Entries from a data source
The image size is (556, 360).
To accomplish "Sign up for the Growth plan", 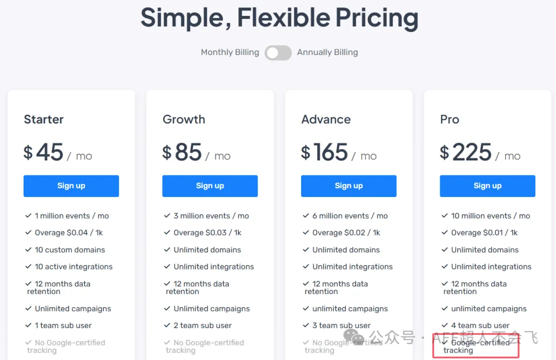I will (x=210, y=186).
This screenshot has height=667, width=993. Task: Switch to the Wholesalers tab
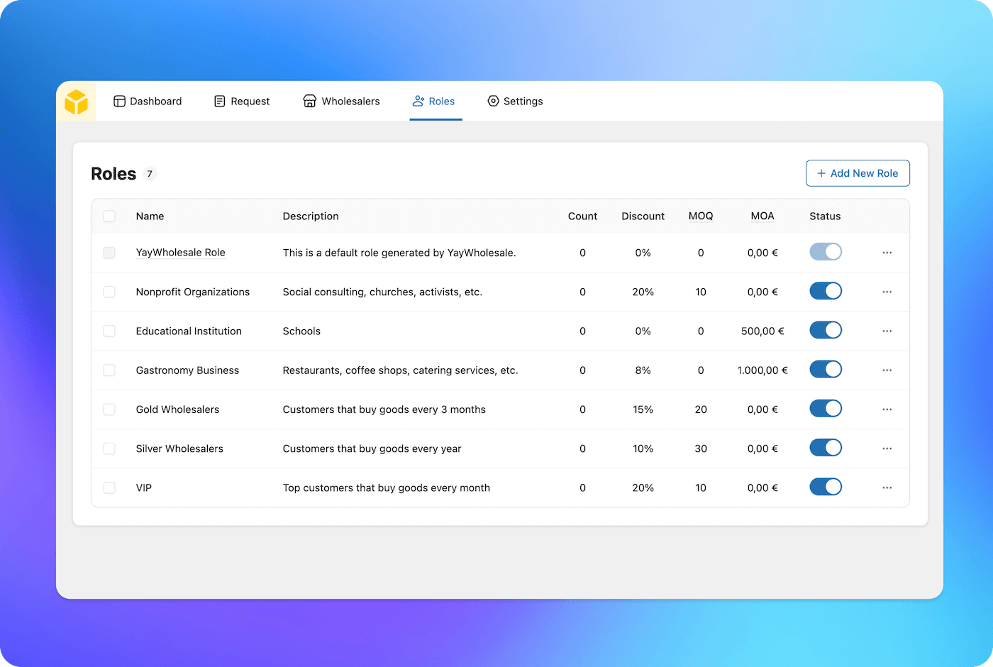(350, 101)
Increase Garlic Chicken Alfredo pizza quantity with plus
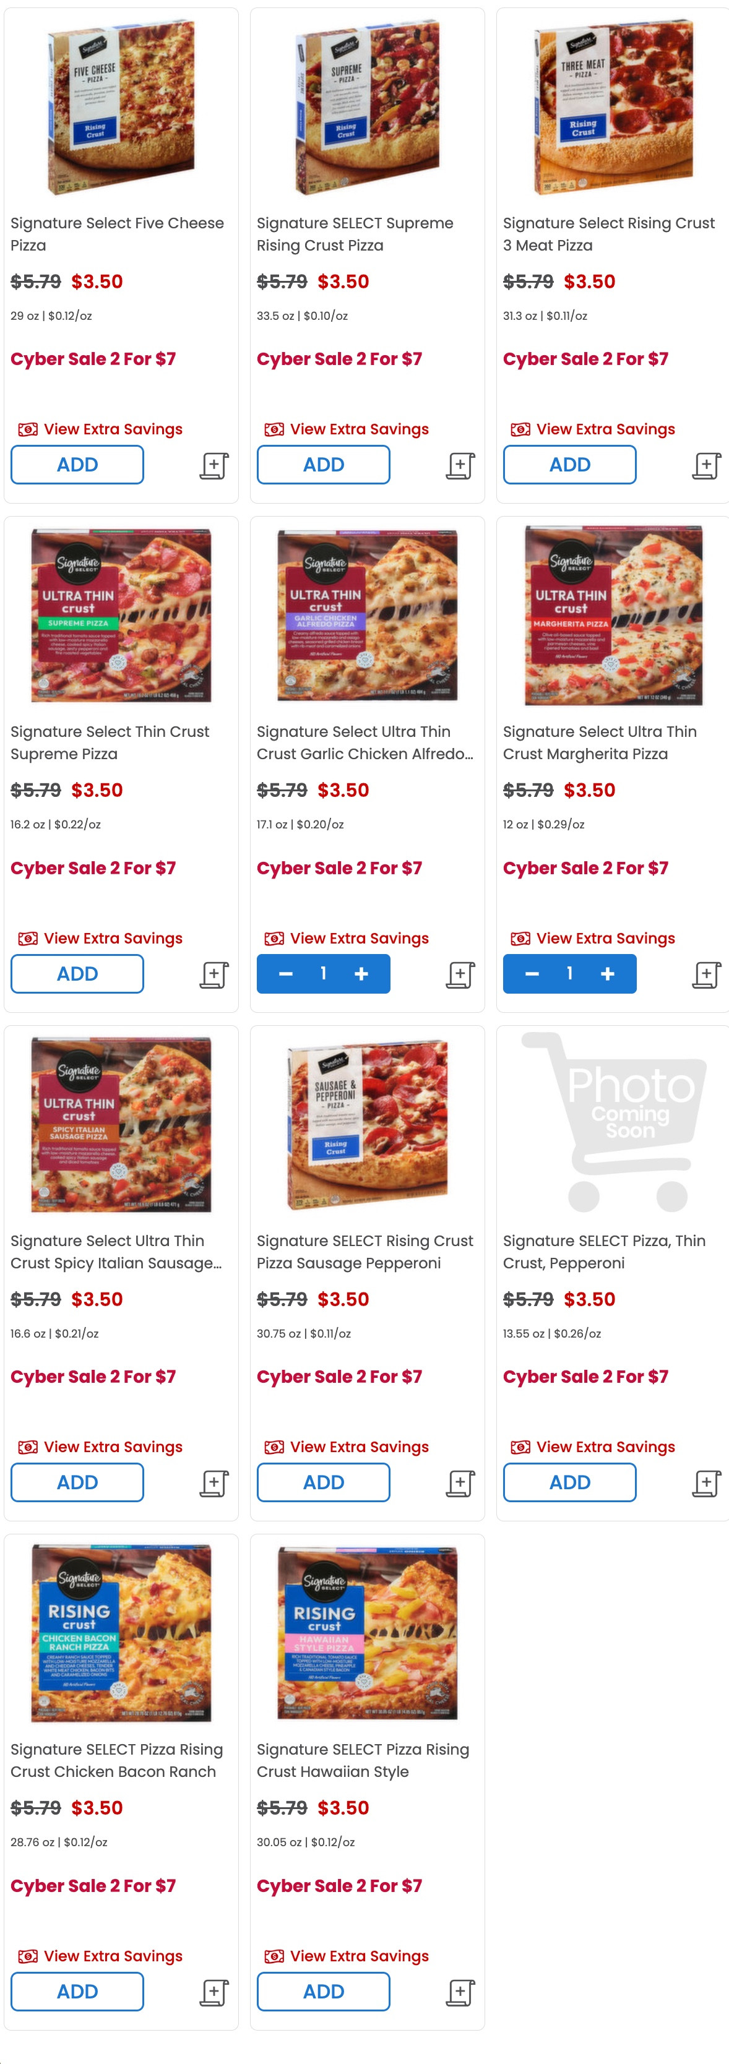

Requirements:
Pick out each of the lines above that contains the string "height", treating uppercase and lowercase as different, and copy those lines.

Solved exercise:
This screenshot has height=667, width=993. Task: Switch to the Wholesalers tab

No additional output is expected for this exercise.